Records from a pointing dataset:

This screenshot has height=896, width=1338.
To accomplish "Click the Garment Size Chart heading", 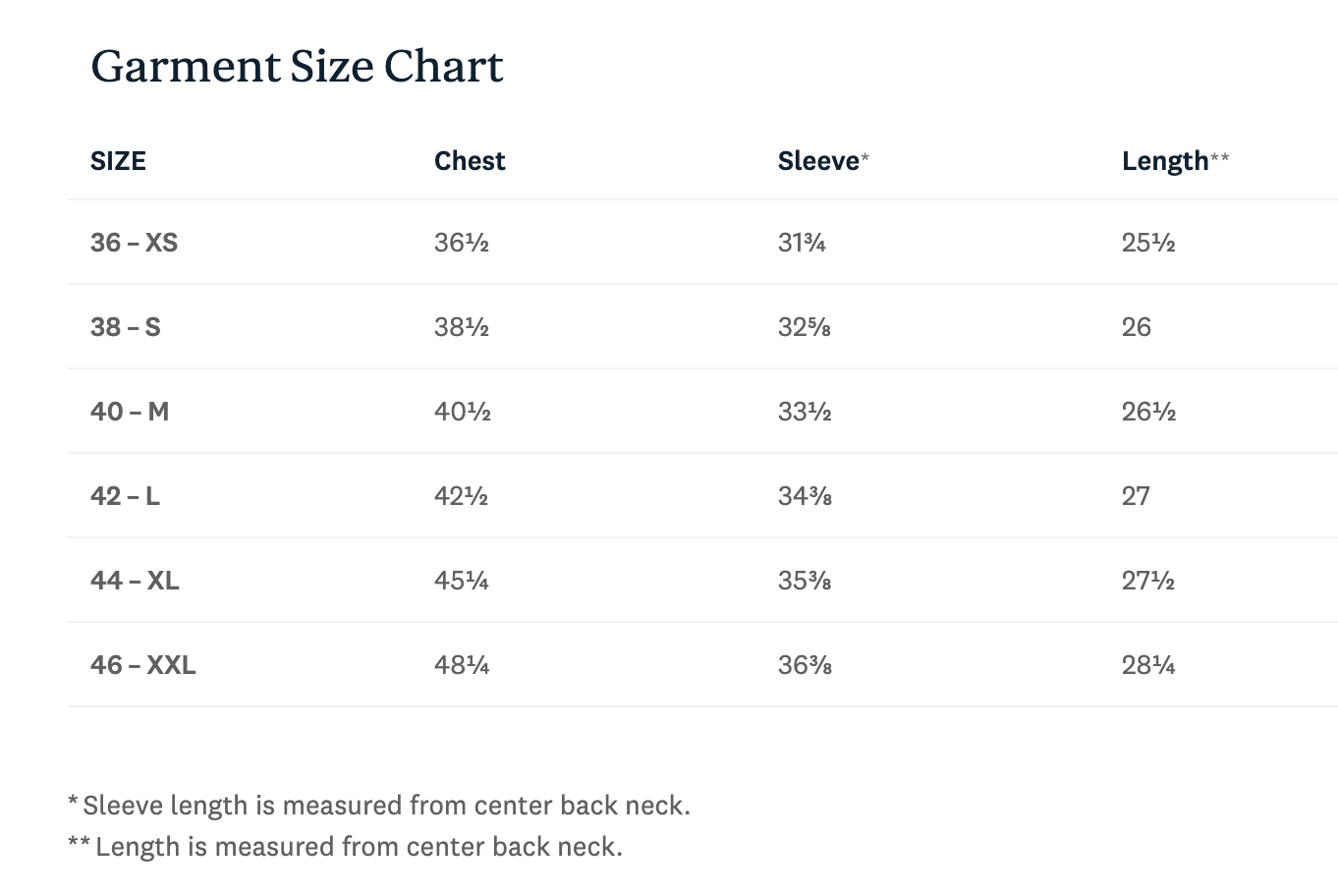I will (297, 67).
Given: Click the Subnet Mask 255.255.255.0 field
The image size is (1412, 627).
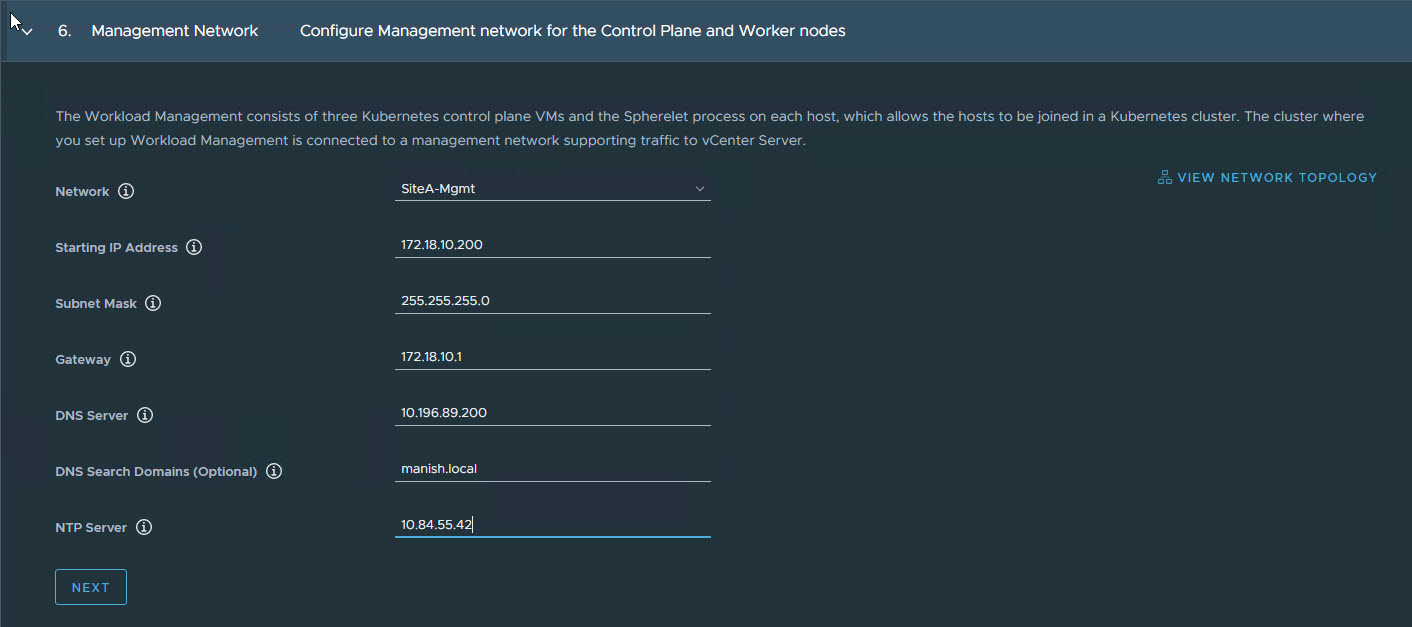Looking at the screenshot, I should [552, 301].
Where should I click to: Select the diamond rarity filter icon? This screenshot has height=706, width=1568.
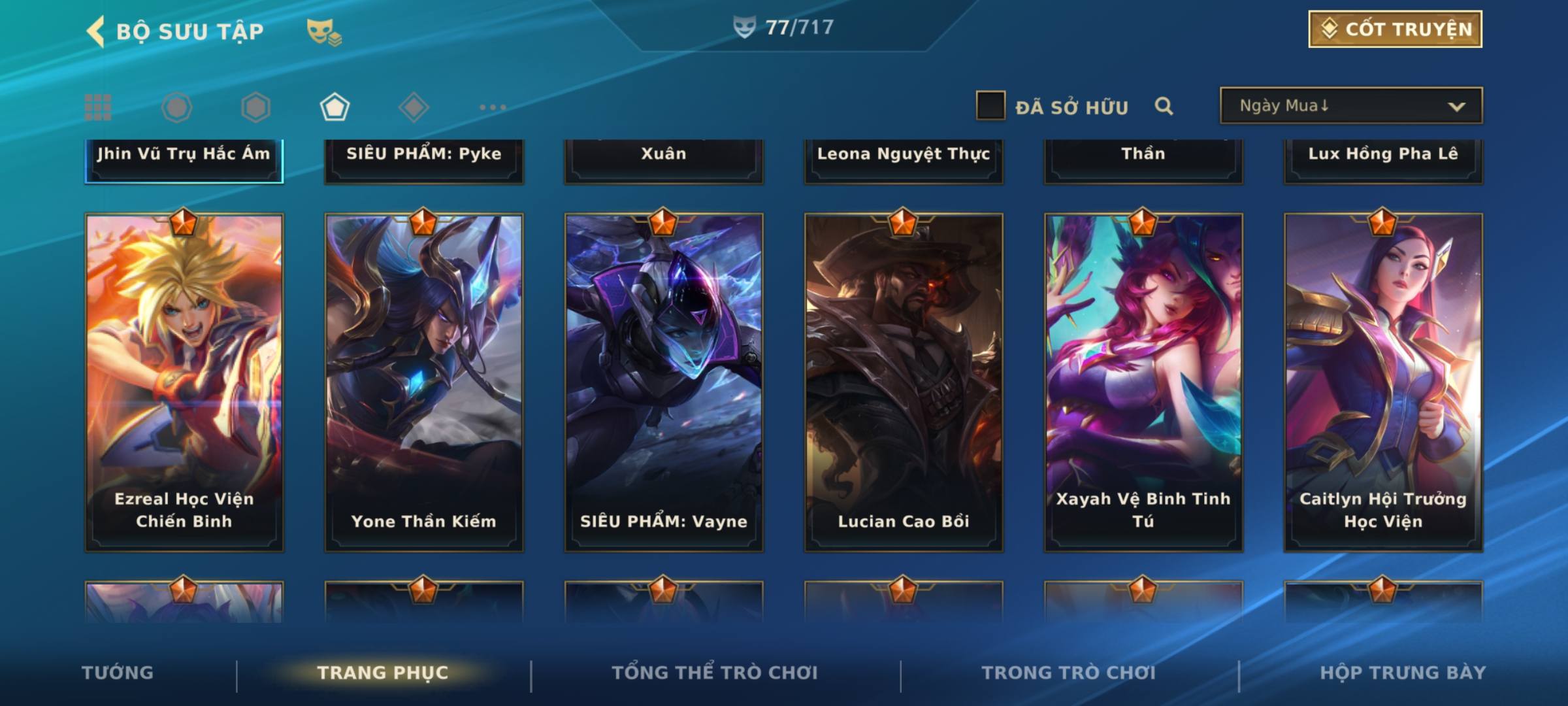[x=414, y=107]
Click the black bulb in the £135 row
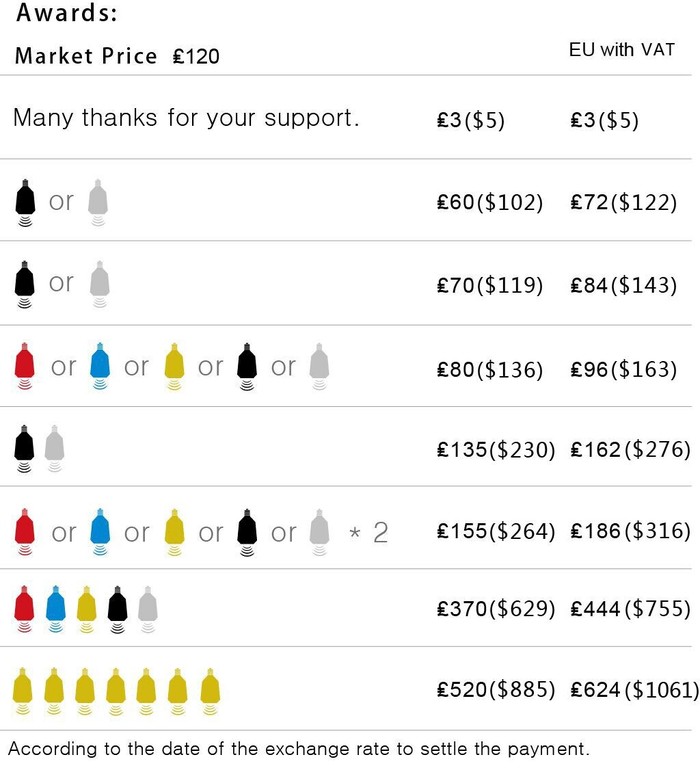Image resolution: width=700 pixels, height=781 pixels. click(x=24, y=448)
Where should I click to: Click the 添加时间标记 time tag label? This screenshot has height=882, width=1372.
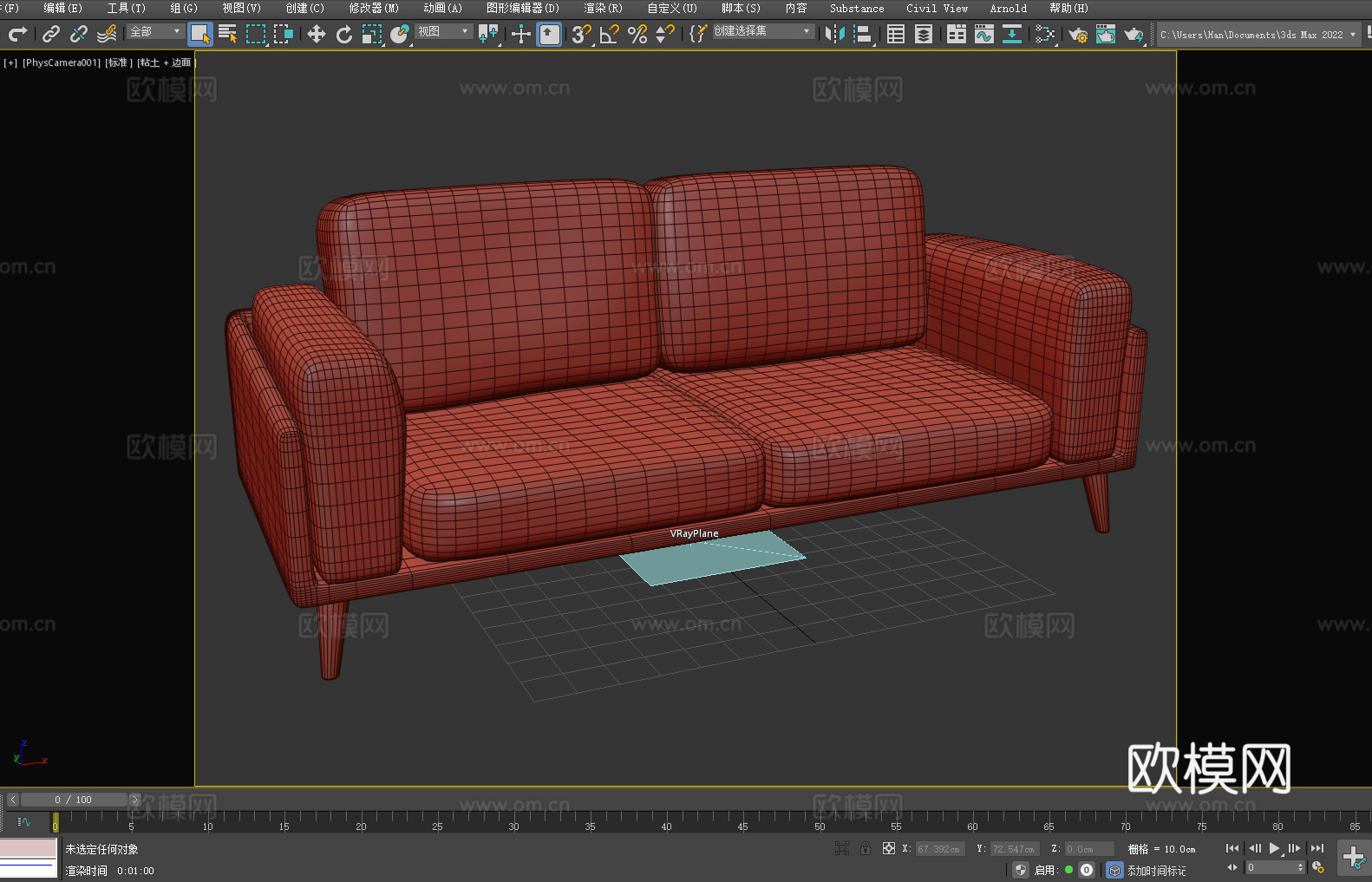[x=1156, y=871]
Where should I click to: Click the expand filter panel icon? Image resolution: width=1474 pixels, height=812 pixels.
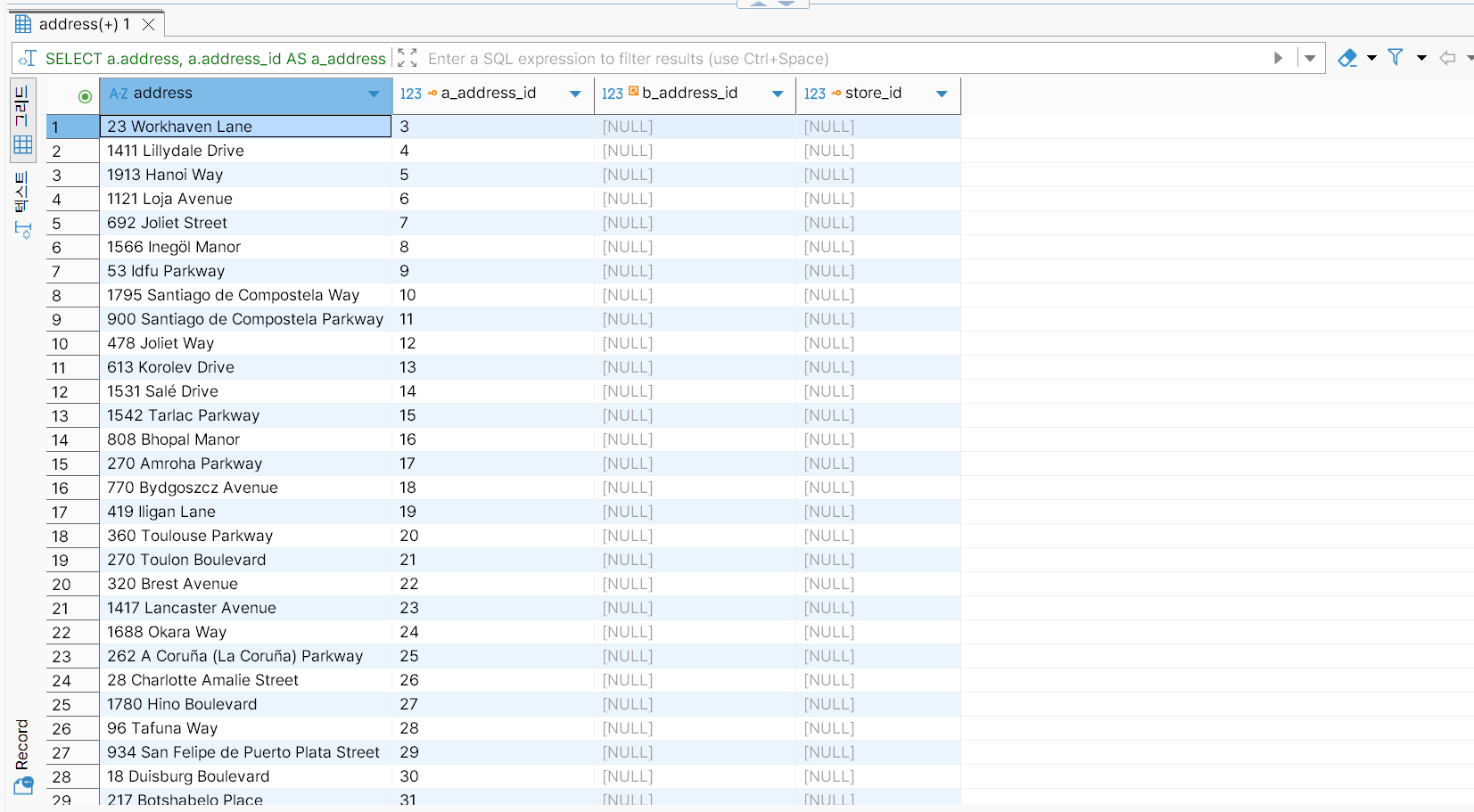pos(407,58)
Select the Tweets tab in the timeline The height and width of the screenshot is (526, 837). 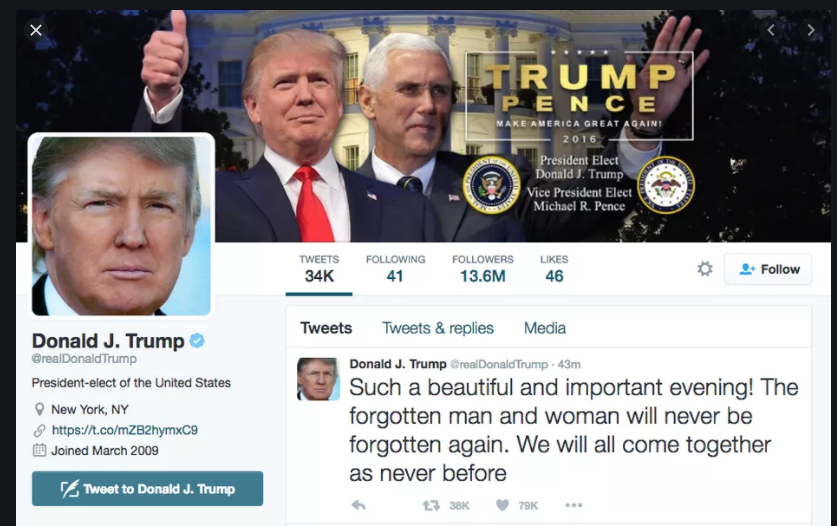[x=326, y=328]
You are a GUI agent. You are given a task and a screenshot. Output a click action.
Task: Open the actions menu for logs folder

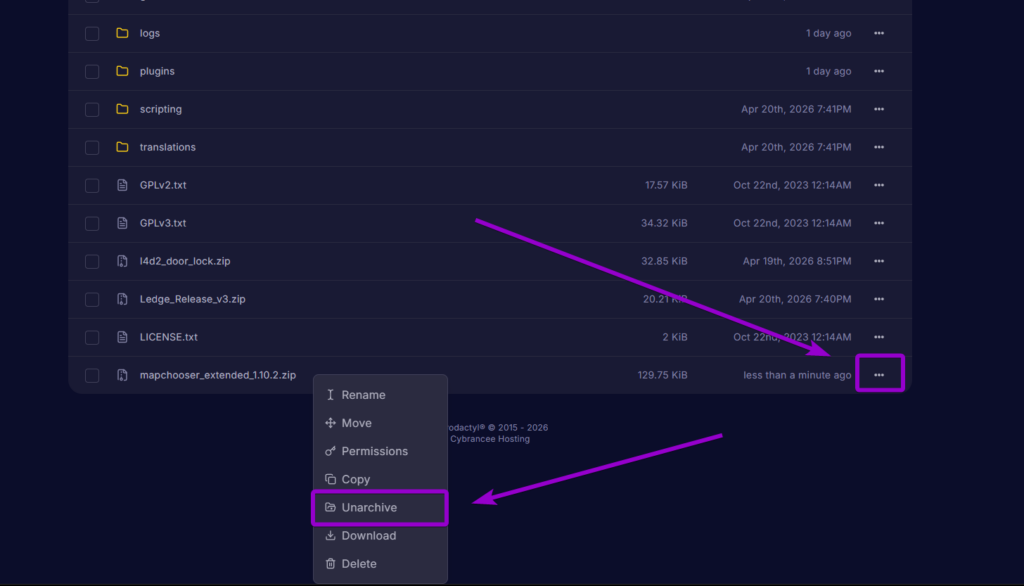click(879, 33)
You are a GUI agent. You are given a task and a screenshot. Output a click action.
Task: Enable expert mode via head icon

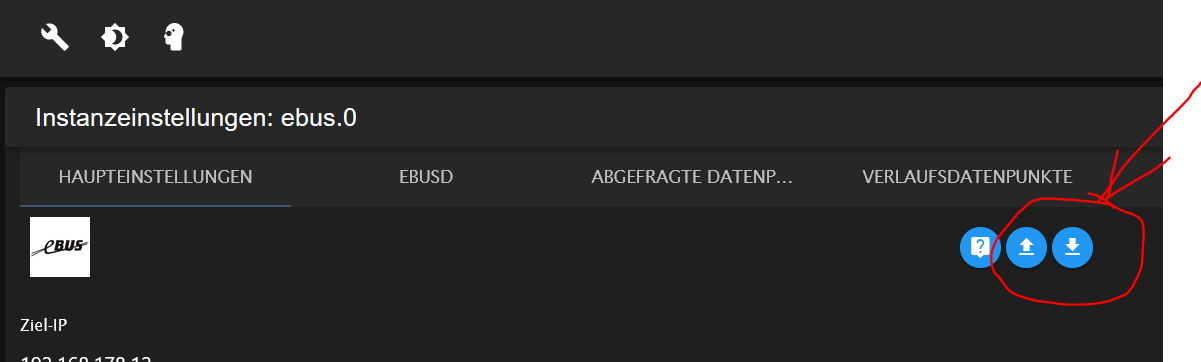point(175,38)
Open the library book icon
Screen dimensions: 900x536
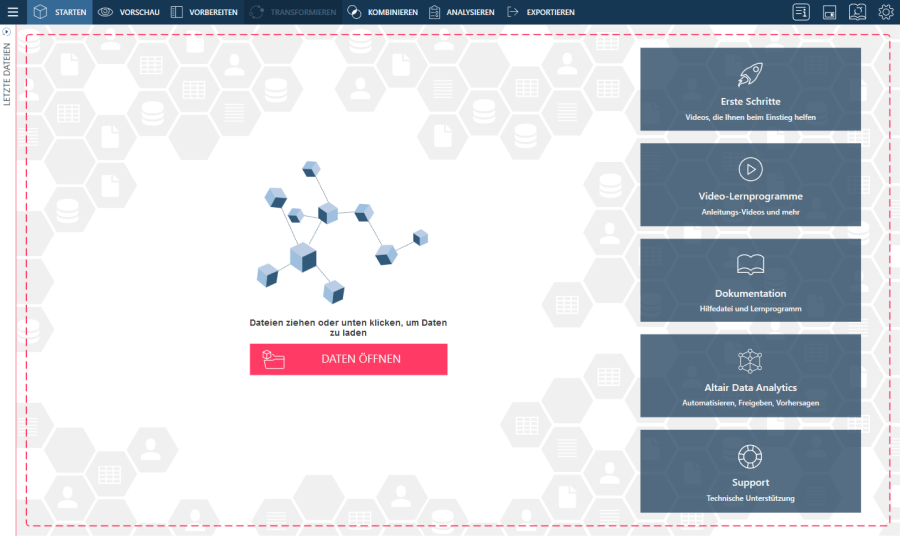click(x=858, y=12)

Task objective
Copy out the lines of the records word for word, from the line containing "Given: Click the" down to the line containing "[x=414, y=107]", including both. Omit the pictures.

Response
Given: Click the Subnet Mask 255.255.255.0 field
The image size is (1412, 627).
Looking at the screenshot, I should [552, 301].
Where should I click to: Select the diamond rarity filter icon? This screenshot has height=706, width=1568.
[x=414, y=107]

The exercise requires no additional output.